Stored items
-*-*-

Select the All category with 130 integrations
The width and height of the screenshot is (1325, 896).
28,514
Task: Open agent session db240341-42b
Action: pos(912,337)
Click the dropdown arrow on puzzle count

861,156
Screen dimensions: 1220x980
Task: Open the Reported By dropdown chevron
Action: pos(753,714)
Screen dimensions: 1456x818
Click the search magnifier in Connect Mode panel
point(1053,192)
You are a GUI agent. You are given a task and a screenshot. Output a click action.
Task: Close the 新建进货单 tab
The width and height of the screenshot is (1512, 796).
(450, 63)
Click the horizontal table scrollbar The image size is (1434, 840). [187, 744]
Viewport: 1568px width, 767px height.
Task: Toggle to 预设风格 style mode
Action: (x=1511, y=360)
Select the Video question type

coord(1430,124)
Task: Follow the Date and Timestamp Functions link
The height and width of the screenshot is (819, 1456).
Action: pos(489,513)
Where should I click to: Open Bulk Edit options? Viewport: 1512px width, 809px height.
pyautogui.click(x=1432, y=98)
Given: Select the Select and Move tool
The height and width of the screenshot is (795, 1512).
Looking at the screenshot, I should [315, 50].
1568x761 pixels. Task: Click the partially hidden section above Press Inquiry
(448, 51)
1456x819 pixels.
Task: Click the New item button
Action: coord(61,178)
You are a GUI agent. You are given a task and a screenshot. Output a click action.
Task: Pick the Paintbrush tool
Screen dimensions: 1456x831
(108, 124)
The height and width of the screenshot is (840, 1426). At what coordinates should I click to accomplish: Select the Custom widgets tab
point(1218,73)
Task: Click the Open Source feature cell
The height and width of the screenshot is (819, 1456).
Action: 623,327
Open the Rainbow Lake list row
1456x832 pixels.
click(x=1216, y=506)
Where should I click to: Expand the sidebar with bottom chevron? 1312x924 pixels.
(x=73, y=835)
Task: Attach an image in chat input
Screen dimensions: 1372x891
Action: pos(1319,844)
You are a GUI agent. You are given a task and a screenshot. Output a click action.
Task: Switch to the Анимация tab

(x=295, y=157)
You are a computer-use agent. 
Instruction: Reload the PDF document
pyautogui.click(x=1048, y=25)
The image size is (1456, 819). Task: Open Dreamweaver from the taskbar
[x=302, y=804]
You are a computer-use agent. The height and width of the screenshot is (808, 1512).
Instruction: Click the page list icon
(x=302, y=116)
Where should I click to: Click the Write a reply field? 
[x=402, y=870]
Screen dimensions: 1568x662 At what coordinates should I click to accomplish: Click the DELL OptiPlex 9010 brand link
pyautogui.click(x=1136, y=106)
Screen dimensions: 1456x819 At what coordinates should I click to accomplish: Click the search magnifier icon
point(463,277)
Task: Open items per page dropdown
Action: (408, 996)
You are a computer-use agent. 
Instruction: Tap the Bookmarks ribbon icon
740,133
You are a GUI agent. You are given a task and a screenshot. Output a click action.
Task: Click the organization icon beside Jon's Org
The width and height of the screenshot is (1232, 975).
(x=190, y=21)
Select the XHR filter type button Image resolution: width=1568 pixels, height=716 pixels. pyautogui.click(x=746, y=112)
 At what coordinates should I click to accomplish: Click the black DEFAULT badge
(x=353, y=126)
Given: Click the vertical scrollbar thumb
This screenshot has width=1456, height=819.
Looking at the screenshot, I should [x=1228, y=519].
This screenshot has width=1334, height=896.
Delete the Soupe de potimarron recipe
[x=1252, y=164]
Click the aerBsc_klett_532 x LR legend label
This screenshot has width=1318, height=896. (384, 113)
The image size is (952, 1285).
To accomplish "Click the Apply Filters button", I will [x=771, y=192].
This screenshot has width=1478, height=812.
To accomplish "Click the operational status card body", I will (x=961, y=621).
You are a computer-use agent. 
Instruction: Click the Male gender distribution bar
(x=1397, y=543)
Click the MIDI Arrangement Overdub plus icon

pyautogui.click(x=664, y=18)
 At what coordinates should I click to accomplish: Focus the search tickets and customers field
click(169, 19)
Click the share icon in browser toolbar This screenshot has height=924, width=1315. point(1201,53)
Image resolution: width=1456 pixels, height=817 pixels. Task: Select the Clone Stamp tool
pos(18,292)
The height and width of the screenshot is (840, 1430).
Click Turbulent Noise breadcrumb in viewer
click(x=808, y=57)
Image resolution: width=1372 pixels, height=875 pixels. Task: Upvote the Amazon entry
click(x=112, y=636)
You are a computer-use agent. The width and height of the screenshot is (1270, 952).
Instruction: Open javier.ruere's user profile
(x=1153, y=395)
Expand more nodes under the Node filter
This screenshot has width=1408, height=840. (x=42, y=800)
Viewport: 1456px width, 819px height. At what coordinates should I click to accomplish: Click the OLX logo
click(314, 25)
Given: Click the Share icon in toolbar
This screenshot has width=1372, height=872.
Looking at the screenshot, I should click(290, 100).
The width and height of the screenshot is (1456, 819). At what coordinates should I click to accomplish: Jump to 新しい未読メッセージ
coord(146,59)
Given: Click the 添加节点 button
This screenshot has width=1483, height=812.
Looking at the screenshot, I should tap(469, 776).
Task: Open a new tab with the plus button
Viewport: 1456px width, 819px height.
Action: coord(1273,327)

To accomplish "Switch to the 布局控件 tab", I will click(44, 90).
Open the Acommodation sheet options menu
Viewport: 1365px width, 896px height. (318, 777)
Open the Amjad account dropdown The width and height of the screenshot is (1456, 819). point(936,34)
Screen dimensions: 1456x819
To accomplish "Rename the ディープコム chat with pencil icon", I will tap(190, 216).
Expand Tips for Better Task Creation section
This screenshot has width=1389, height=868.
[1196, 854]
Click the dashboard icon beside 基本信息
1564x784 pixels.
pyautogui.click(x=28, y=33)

-*-*-

## Exercise
Among the lines above, find those carrying the word "beside" and copy them out.

## Expected output
Task: Click the organization icon beside Jon's Org
Click the dashboard icon beside 基本信息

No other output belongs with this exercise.